- Aim of the exercise
Reproduce the data word for word, keeping every line complete.

- Data excerpts

- - - -

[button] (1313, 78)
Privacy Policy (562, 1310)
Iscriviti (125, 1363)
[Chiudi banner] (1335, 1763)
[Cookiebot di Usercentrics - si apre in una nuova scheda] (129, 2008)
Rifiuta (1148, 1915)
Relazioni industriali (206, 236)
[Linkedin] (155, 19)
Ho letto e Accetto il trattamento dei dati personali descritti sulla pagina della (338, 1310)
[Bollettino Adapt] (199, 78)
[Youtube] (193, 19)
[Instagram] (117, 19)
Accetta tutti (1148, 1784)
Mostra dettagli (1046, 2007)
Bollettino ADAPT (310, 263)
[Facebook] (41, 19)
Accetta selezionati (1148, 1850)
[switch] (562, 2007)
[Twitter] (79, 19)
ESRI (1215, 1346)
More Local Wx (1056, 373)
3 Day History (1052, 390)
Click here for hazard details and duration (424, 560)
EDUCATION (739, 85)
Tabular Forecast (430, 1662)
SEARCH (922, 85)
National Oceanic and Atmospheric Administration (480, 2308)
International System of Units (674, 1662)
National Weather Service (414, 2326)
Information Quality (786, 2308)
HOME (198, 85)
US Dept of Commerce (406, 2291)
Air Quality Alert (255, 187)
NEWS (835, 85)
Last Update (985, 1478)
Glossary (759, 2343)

- - - -

- Your solution
[button] (1313, 78)
Privacy Policy (562, 1310)
Iscriviti (125, 1363)
[Chiudi banner] (1335, 1763)
[Cookiebot di Usercentrics - si apre in una nuova scheda] (129, 2008)
Rifiuta (1148, 1915)
Relazioni industriali (206, 236)
[Linkedin] (155, 19)
Ho letto e Accetto il trattamento dei dati personali descritti sulla pagina della (338, 1310)
[Bollettino Adapt] (199, 78)
[Youtube] (193, 19)
[Instagram] (117, 19)
Accetta tutti (1148, 1784)
Mostra dettagli (1046, 2007)
Bollettino ADAPT (310, 263)
[Facebook] (41, 19)
Accetta selezionati (1148, 1850)
[switch] (562, 2007)
[Twitter] (79, 19)
ESRI (1215, 1346)
More Local Wx (1056, 373)
3 Day History (1052, 390)
Click here for hazard details and duration (424, 560)
EDUCATION (739, 85)
Tabular Forecast (430, 1662)
SEARCH (922, 85)
National Oceanic and Atmospheric Administration (480, 2308)
International System of Units (674, 1662)
National Weather Service (414, 2326)
Information Quality (786, 2308)
HOME (198, 85)
US Dept of Commerce (406, 2291)
Air Quality Alert (255, 187)
NEWS (835, 85)
Last Update (985, 1478)
Glossary (759, 2343)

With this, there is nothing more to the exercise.